*** Opening of MATERIAL FOR THIS TASK ***

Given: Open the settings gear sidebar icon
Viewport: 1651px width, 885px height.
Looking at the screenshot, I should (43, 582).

*** Close of MATERIAL FOR THIS TASK ***
*** Opening of MATERIAL FOR THIS TASK ***

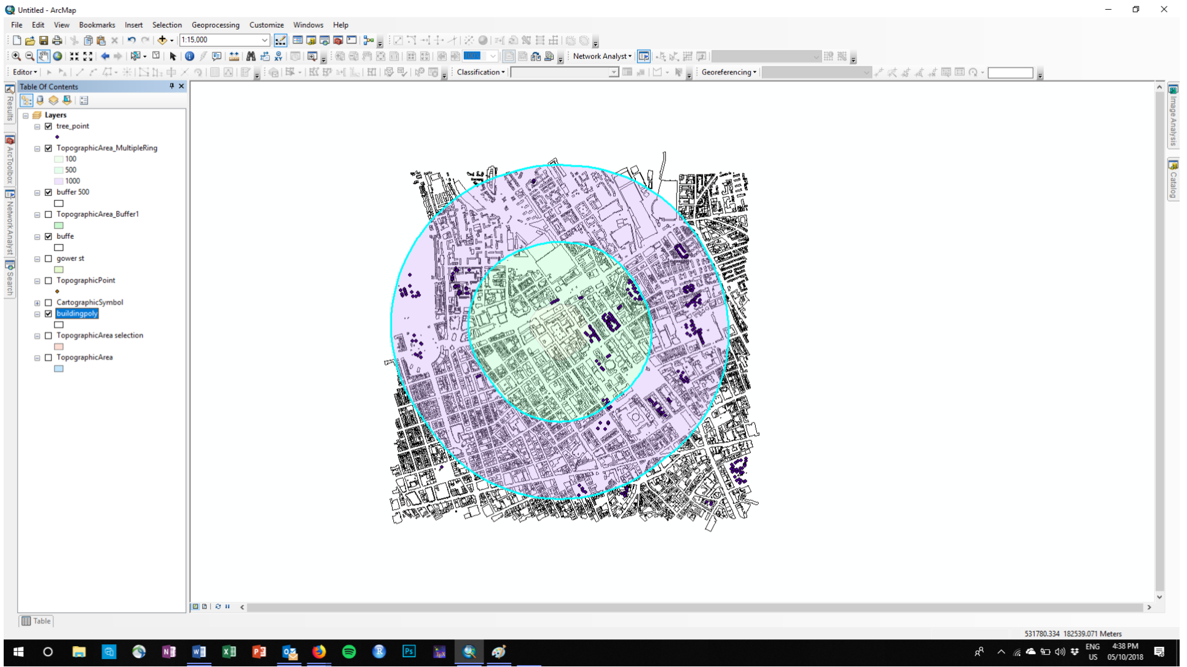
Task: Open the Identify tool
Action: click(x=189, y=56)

*** Close of MATERIAL FOR THIS TASK ***
*** Opening of MATERIAL FOR THIS TASK ***

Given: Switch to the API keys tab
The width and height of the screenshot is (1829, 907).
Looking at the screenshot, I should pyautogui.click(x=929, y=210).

*** Close of MATERIAL FOR THIS TASK ***

## ABOUT THIS TASK
From the records above, return each line that includes "Given".

## ANSWER TO THIS TASK
Given: Open the settings gear sidebar icon
Given: Switch to the API keys tab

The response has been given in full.